Dataset:
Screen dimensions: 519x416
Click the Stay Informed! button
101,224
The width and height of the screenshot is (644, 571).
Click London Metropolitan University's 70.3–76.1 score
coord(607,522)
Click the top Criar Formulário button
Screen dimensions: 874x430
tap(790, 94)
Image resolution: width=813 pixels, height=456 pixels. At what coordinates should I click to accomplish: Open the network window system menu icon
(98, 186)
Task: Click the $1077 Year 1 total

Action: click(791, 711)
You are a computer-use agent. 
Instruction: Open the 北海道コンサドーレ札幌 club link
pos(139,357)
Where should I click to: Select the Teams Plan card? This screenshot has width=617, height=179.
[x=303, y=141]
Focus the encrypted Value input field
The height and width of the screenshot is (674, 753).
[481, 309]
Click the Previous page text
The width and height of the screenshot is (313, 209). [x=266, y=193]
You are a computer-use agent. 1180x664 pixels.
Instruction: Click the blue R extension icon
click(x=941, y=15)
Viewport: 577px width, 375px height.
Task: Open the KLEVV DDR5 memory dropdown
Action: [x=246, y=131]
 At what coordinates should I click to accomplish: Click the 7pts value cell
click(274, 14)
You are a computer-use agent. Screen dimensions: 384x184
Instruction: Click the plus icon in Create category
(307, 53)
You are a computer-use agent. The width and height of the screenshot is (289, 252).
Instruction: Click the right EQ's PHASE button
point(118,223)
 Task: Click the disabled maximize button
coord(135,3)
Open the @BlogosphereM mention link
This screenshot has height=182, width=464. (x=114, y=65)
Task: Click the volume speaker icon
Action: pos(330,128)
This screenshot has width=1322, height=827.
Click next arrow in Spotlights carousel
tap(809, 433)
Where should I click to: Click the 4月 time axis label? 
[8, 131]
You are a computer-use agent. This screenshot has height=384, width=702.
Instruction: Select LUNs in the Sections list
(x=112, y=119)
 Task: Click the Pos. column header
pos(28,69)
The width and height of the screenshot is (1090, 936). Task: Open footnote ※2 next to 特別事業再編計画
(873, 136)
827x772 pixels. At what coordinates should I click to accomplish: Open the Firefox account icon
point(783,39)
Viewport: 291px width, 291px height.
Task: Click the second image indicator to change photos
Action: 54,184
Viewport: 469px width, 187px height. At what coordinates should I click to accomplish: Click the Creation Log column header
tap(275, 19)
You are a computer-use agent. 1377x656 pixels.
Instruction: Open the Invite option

What you should do:
Gather every line of the records above that contains the word "Select", and copy each one out in full.

Completed exercise:
Where should I click to: Select the Teams Plan card? This screenshot has width=617, height=179.
Instruction: Select LUNs in the Sections list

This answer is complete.